-- BEGIN INFORMATION GIVEN --
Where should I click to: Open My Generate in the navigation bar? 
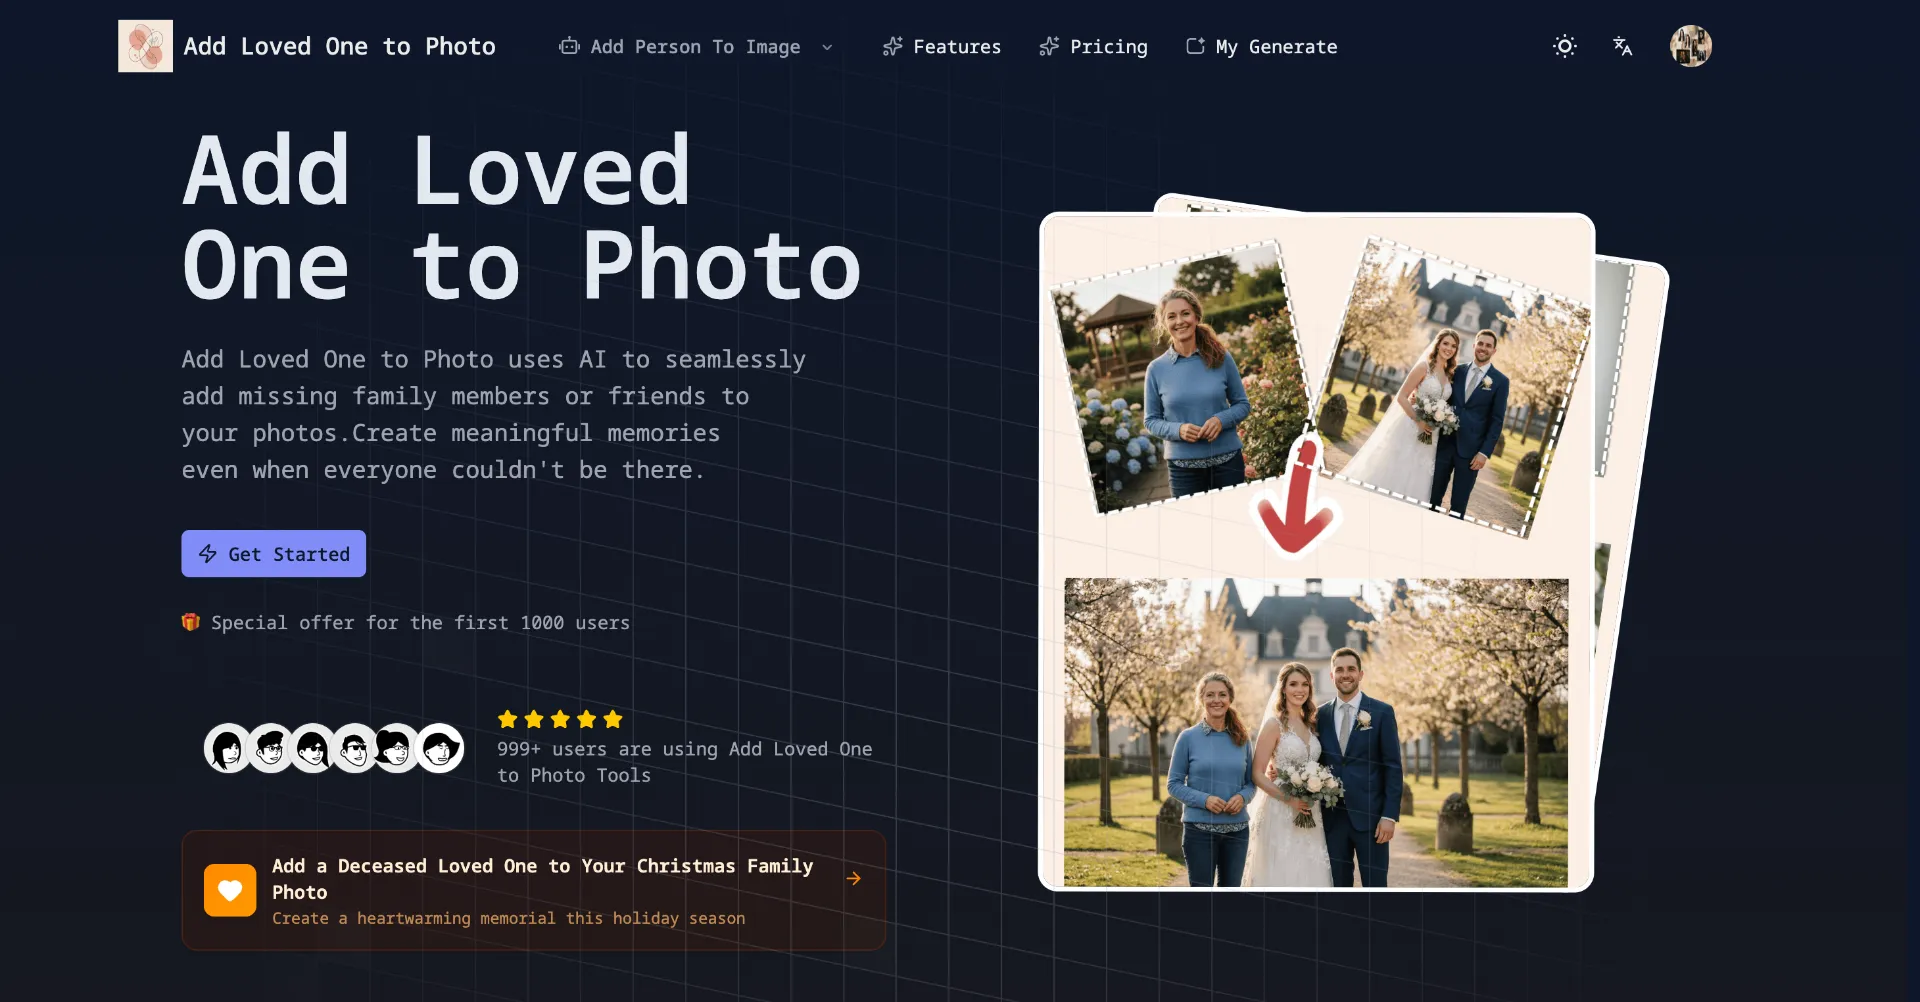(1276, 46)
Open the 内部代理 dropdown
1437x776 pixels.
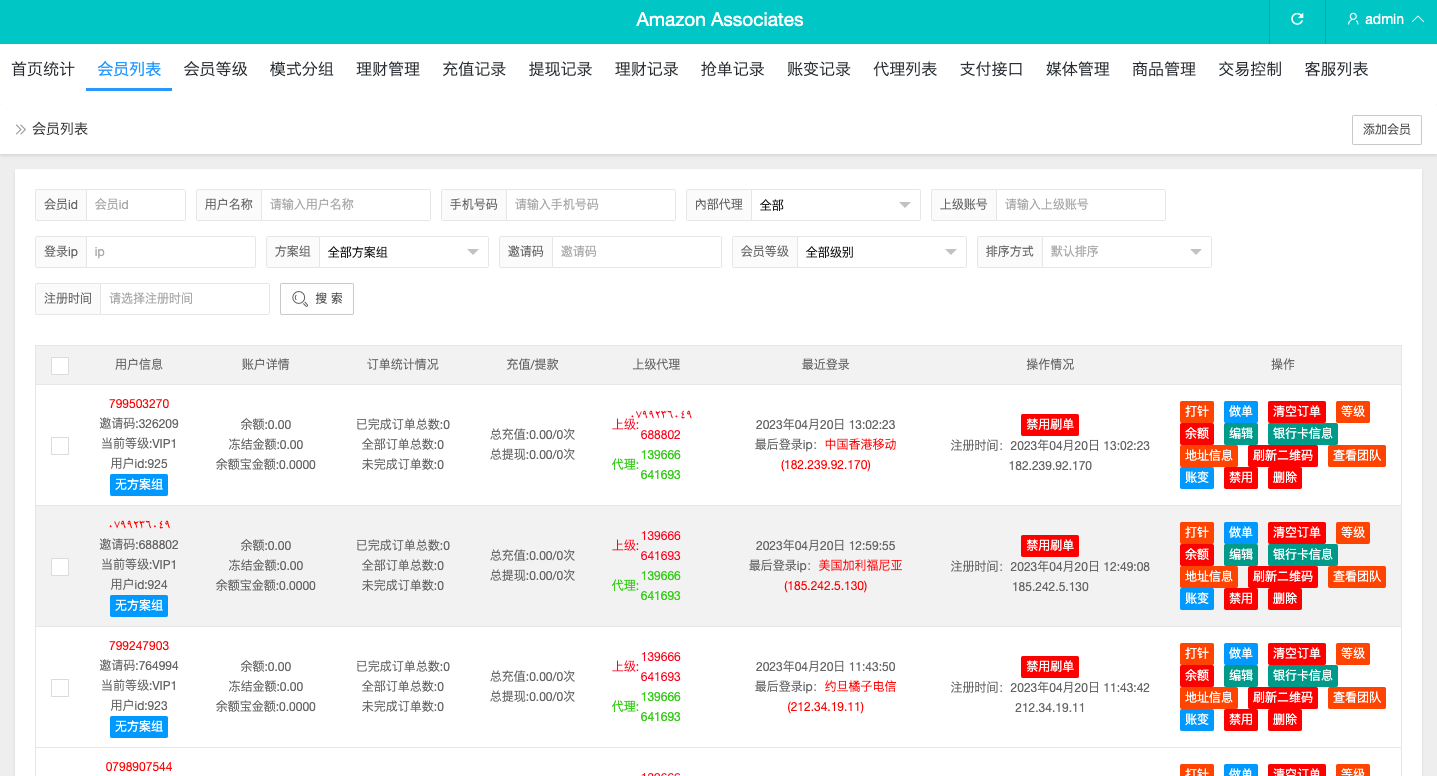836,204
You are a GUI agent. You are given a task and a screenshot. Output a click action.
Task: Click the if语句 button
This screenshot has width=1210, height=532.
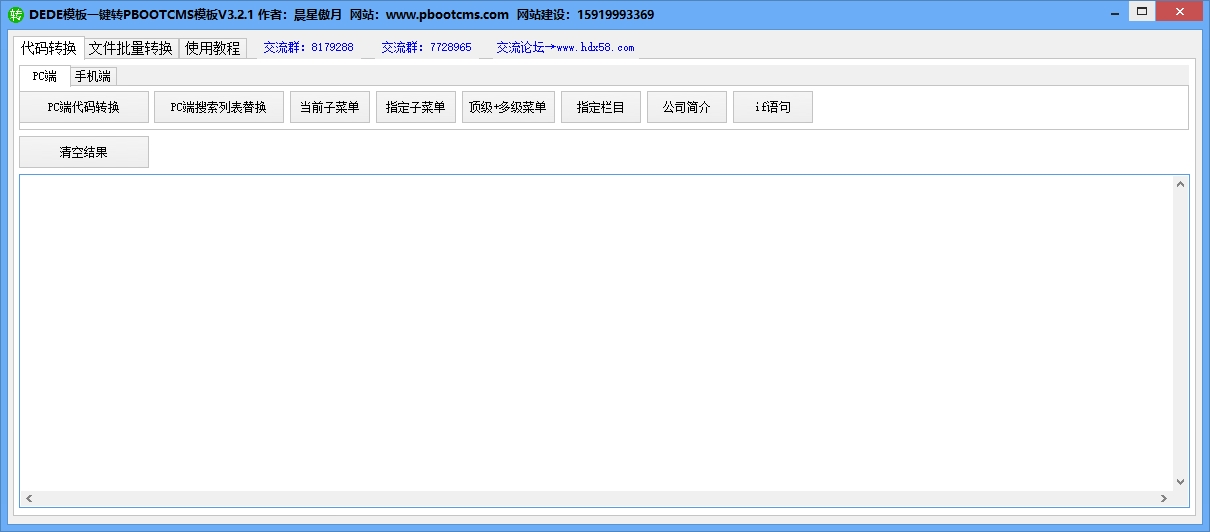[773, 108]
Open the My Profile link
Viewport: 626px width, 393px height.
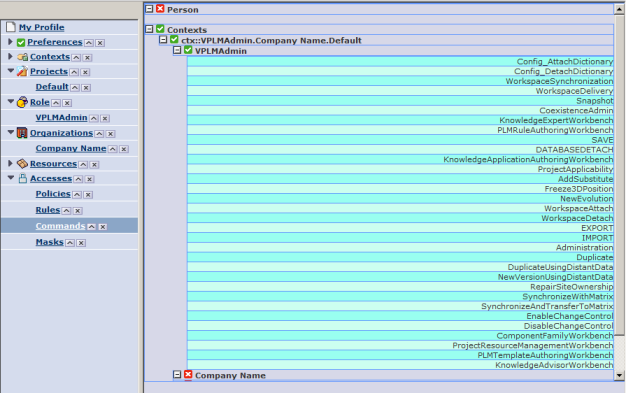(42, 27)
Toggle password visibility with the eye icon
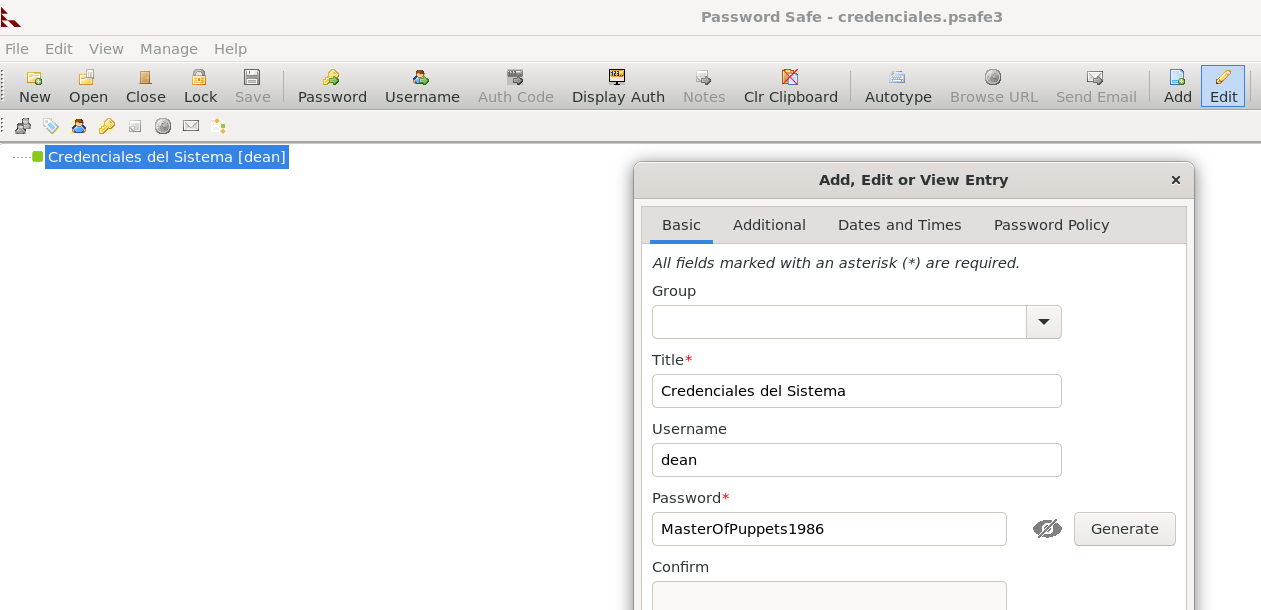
-- END INFORMATION GIVEN --
▶ TASK PROMPT: Write out every line of the data above again, including the requests, and shift each coordinate in the answers up by 45. Omit the pictures.

▶ TASK SOLUTION:
Where should I click to: Open My Generate in the navigation bar? 
(1321, 91)
Open the 内部代理 dropdown
1437x776 pixels.
881,249
You are a GUI agent. You are given a task and a screenshot. Output a click action.
Task: Click the if语句 button
This screenshot has width=1210, height=532.
[818, 153]
Open the My Profile link
Viewport: 626px width, 393px height.
(87, 72)
Toggle password visibility with the eye icon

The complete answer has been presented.